Be especially careful to validate all input when invoking code that crosses language boundaries, such as from an interpreted language to native code. This could create an unexpected interaction between the language boundaries. Ensure that you are not violating any of the expectations of the language with which you are interfacing. For example, even though Java may not be susceptible to buffer overflows, providing a large argument in a call to native code might trigger an overflow.
Directly convert your input type into the expected data type, such as using a conversion function that translates a string into a number. After converting to the expected data type, ensure that the input's values fall within the expected range of allowable values and that multi-field consistencies are maintained.
Inputs should be decoded and canonicalized to the application's current internal representation before being validated (CWE-180, CWE-181). Make sure that your application does not inadvertently decode the same input twice (CWE-174). Such errors could be used to bypass allowlist schemes by introducing dangerous inputs after they have been checked. Use libraries such as the OWASP ESAPI Canonicalization control.
Consider performing repeated canonicalization until your input does not change any more. This will avoid double-decoding and similar scenarios, but it might inadvertently modify inputs that are allowed to contain properly-encoded dangerous content.
When exchanging data between components, ensure that both components are using the same character encoding. Ensure that the proper encoding is applied at each interface. Explicitly set the encoding you are using whenever the protocol allows you to do so.
How to detect it
Automated Static Analysis
Some instances of improper input validation can be detected using automated static analysis.
A static analysis tool might allow the user to specify which application-specific methods or functions perform input validation; the tool might also have built-in knowledge of validation frameworks such as Struts. The tool may then suppress or de-prioritize any associated warnings. This allows the analyst to focus on areas of the software in which input validation does not appear to be present.
Except in the cases described in the previous paragraph, automated static analysis might not be able to recognize when proper input validation is being performed, leading to false positives - i.e., warnings that do not have any security consequences or require any code changes.
Manual Static Analysis
When custom input validation is required, such as when enforcing business rules, manual analysis is necessary to ensure that the validation is properly implemented.
Fuzzing
Fuzzing techniques can be useful for detecting input validation errors. When unexpected inputs are provided to the software, the software should not crash or otherwise become unstable, and it should generate application-controlled error messages. If exceptions or interpreter-generated error messages occur, this indicates that the input was not detected and handled within the application logic itself.
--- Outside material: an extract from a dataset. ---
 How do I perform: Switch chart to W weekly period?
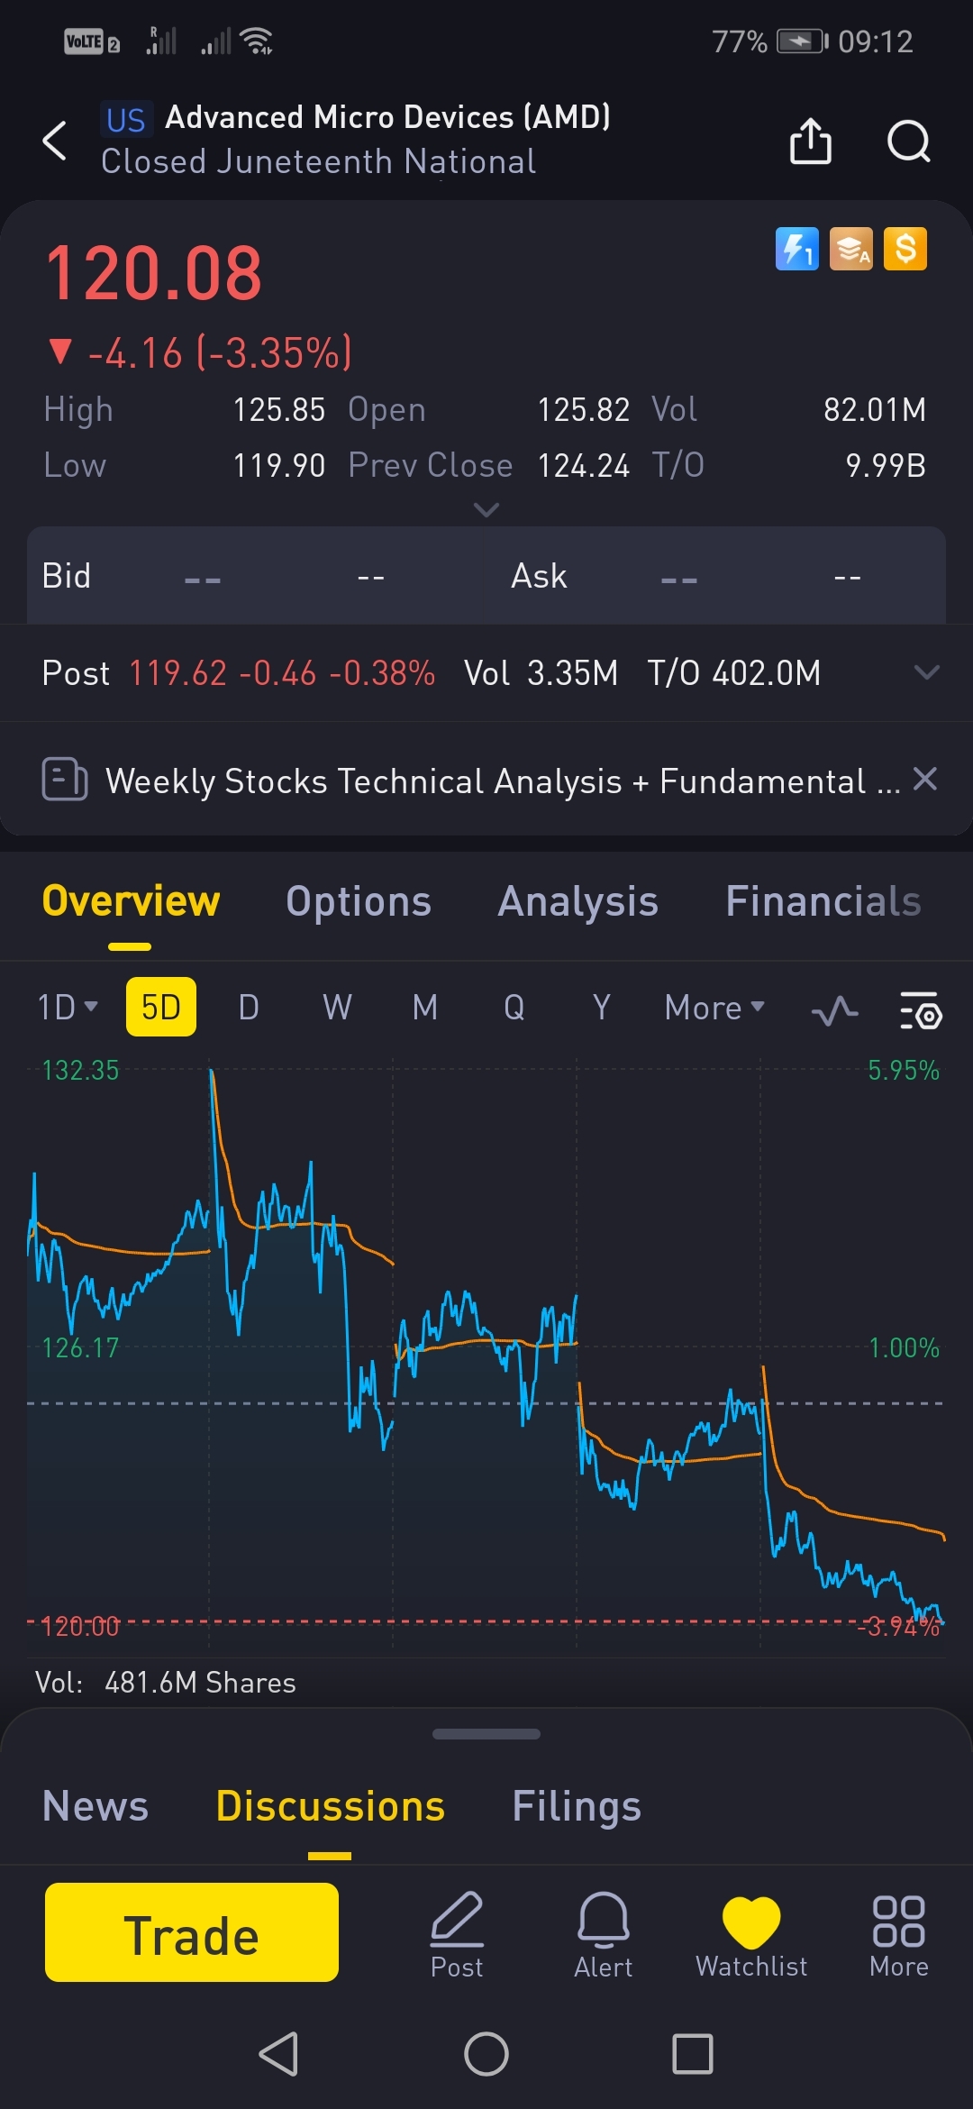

Automated Static Analysis - Binary or Bytecode
According to SOAR [REF-1479], the following detection techniques may be useful:
Effectiveness: SOAR Partial
Manual Static Analysis - Binary or Bytecode
According to SOAR [REF-1479], the following detection techniques may be useful:
Effectiveness: SOAR Partial
Dynamic Analysis with Automated Results Interpretation
According to SOAR [REF-1479], the following detection techniques may be useful:
Effectiveness: High
Dynamic Analysis with Manual Results Interpretation
According to SOAR [REF-1479], the following detection techniques may be useful:
Effectiveness: High
Manual Static Analysis - Source Code
According to SOAR [REF-1479], the following detection techniques may be useful:
Effectiveness: High
Automated Static Analysis - Source Code
According to SOAR [REF-1479], the following detection techniques may be useful:
Effectiveness: High
Architecture or Design Review
According to SOAR [REF-1479], the following detection techniques may be useful:
Effectiveness: High
Code examples
Illustrative examples from MITRE showing how the weakness appears in code.
This example demonstrates a shopping interaction in which the user is free to specify the quantity of items to be purchased and a total is calculated.
The user has no control over the price variable, however the code does not prevent a negative value from being specified for quantity. If an attacker were to provide a negative value, then the user would have their account credited instead of debited.
This example asks the user for a height and width of an m X n game board with a maximum dimension of 100 squares.
Vulnerable example
/* board dimensions */
...While this code checks to make sure the user cannot specify large, positive integers and consume too much memory, it does not check for negative values supplied by the user. As a result, an attacker can perform a resource consumption (CWE-400) attack against this program by specifying two, large negative values that will not overflow, resulting in a very large memory allocation (CWE-789) and possibly a system crash. Alternatively, an attacker can provide very large negative values which will cause an integer overflow (CWE-190) and unexpected behavior will follow depending on how the values are treated in the remainder of the program.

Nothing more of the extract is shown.